Kayla Harwood peered down at a sheet covered with black ink fingerprints.
She’d just finished making a “10 sheet,” a card bearing her own prints, a unique collection of whorls, loops, and arches.
“Before this class, I had no idea about fingerprints. They were just there, on the tips of my fingers, and I didn’t think about them at all,” said Harwood, a senior who loves shows like “CSI” and “Law & Order.”
Now she’s learning about investigative techniques firsthand in teacher Kim Malobabic’s forensic science course at Amherst Steele High School, and said analyzing evidence could become her career.
Malobabic, who holds a degree in microbiology from Ohio State University, was inspired to launch the elective after attending a conference in 2014. It was presented by Anthony Bertino and Patricia Nolan Bertino, authors of the textbook now used by her class of 24.
Students also read “Picking Cotton,” the New York Times best-seller about the friendship between rape victim Jennifer Thompson and Ronald Cotton, who was wrongfully convicted of the crime. He was later exonerated by DNA evidence. Class time is also spent watching “Lie to Me,” a fictional Fox series about “deception expert” Cal Lightman, who unravels mysteries by examining suspects’ facial expressions and body language.
The curriculum covers analysis of ballistics, glass shatter, blood splatter, teeth, DNA, and hair.
So far this year, fingerprinting has captured the interest of juniors and seniors in the class. Every finger is different, said Malobabic — even for identical twins.
But first investigators must find fingerprints, and Malobabic tells her students the first step to crime-solving is thinking like a criminal.
“You can’t see the fingerprints.

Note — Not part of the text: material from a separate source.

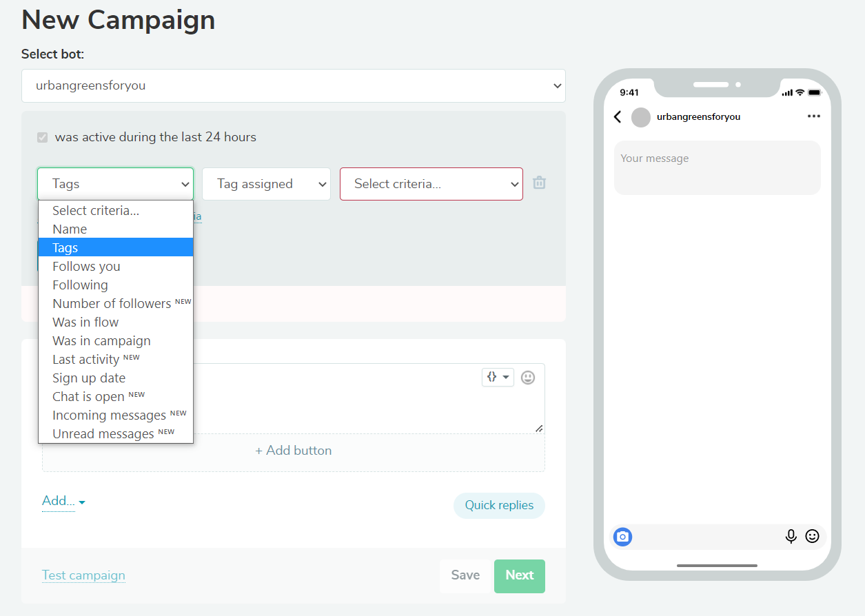Open the red 'Select criteria...' dropdown

point(431,184)
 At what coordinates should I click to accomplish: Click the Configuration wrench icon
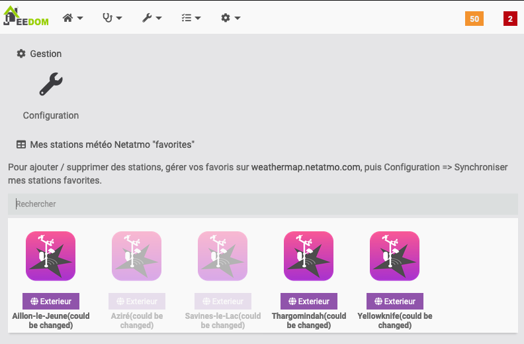pyautogui.click(x=51, y=84)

You have to first figure out where they are. Where would a criminal be? What would they touch?” she said.
They’ve also learned that what you think you see isn’t always what happened. Eyewitness accounts of crimes are horribly unreliable; the class learned that 75 percent of eyewitness accounts are plain wrong, a figure backed by scientists and lawyers.
To illustrate the point, Malobabic arranged for a screamer — that is, someone to appear for less than a second in the classroom doorway, shriek, and bolt. Students had to try to identify the screamer from a line-up and learned line-ups are not very credible.
The class has changed the career plans of at least one student. Senior Rachel Work had originally wanted to major in neuroscience, but now sees herself as a forensic photographer, possibly for the FBI.
“It’s really cool how you have to approach a crime scene and not touch anything,” she said. “Everything there tells a story.”
Looking at two universities that offer forensic science majors, she’s also interested in forensic psychology, saying probing the workings of a criminal’s mind would be fascinating.
The appeal is puzzles. Work said she enjoys breaking down data and clues. It’s a challenged that has sharpened her mind in Malobabic’s class, she said.